Sepanjang tahun 2023 tercata tidak ada serangan teroris secara terbuka yang terjadi di Indonesia atau zero terrorist attack. Meski begitu, kita tidak dapat terlena dan merasa hal itu sebagai prestasi luar biasa. Tetap ada ancaman yang menghadang. Hal itu bagaikan teori gunung es, bahwa serangan terbuka teroris hanyalah fenomena yang muncul di atas permukaan, sedangkan di bawah terjadi peningkatan konsolidasi dan proses radikalisasi. Kenyataan di lapangan, kelompok remaja, anak-anak dan perempuan saat ini menjadi target tertinggi dalam proses radikalisasi. Hal itu diungkapkan oleh data Badan Nasional Penanggulangan Terorisme (BNPT) dalam kurun waktu hampir 10 tahun terakhir.

--*--

Soal: Tolong ringkas paragraf teks bacaan yang diawali "Sepanjang tahun 2023" menjadi daftar poin singkat yang tetap memuat fakta-fakta utamanya.

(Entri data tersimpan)
--*--

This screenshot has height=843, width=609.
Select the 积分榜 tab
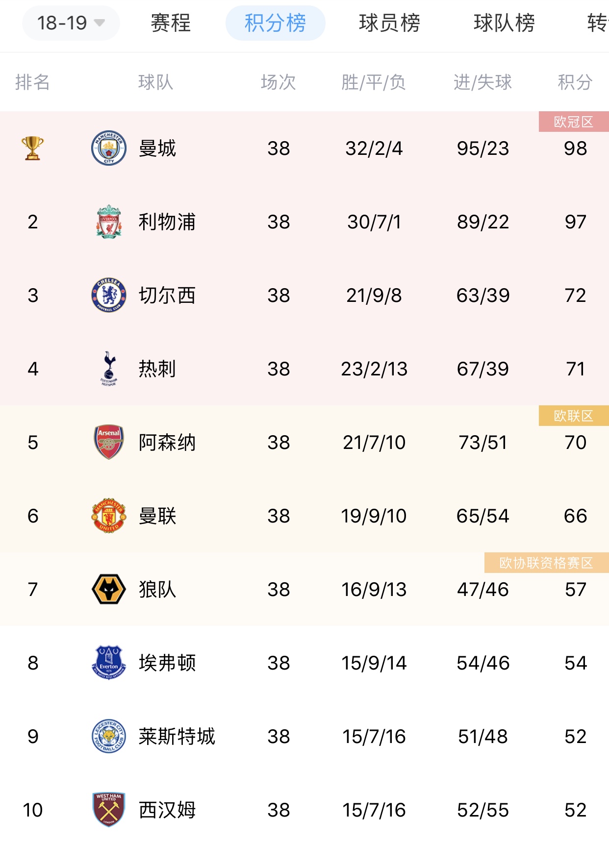275,23
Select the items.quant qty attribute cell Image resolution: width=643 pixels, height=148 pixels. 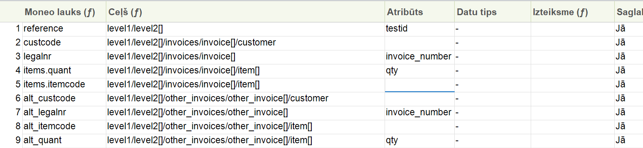419,71
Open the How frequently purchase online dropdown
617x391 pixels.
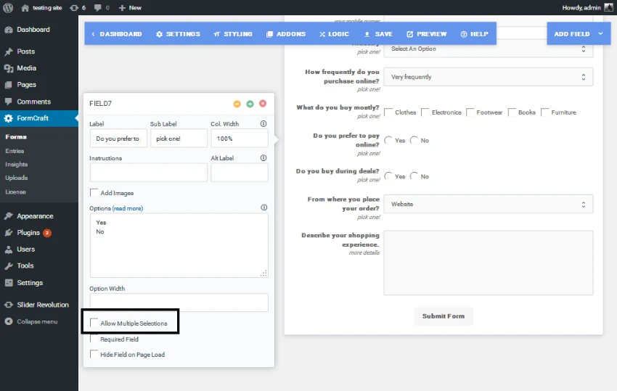(488, 77)
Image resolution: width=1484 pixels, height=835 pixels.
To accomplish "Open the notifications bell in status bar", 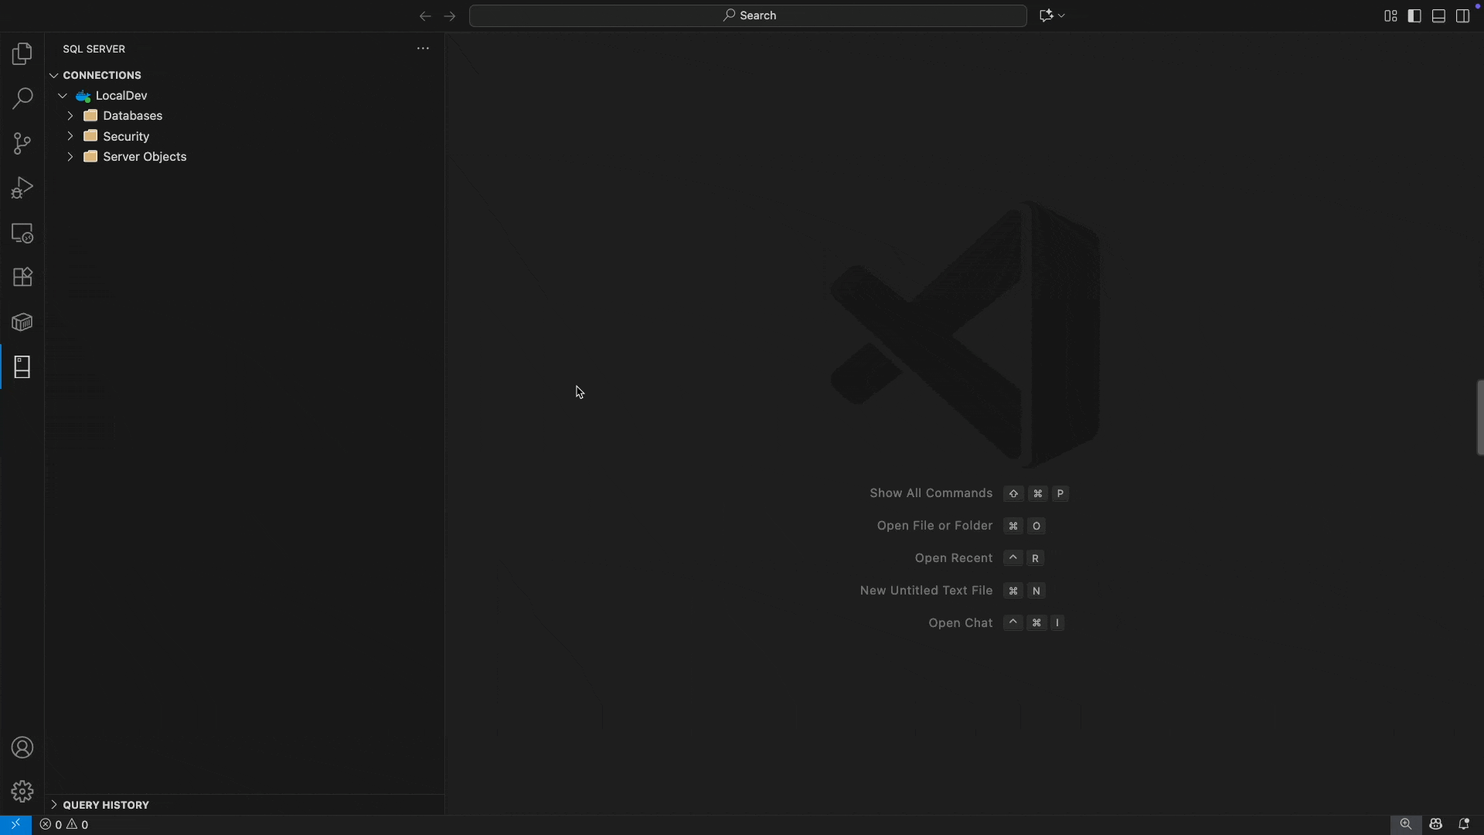I will (x=1463, y=824).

--*--

Jawaban:
- Sepanjang 2023 tidak ada serangan teroris terbuka di Indonesia (zero terrorist attack).
- Kondisi ini tidak boleh membuat lengah atau dianggap prestasi luar biasa karena ancaman tetap ada.
- Seperti teori gunung es, serangan terbuka hanya tampak di permukaan. Di bawahnya, konsolidasi dan proses radikalisasi meningkat.
- Data BNPT selama hampir 10 tahun terakhir menunjukkan bahwa remaja, anak-anak, dan perempuan kini menjadi target tertinggi radikalisasi.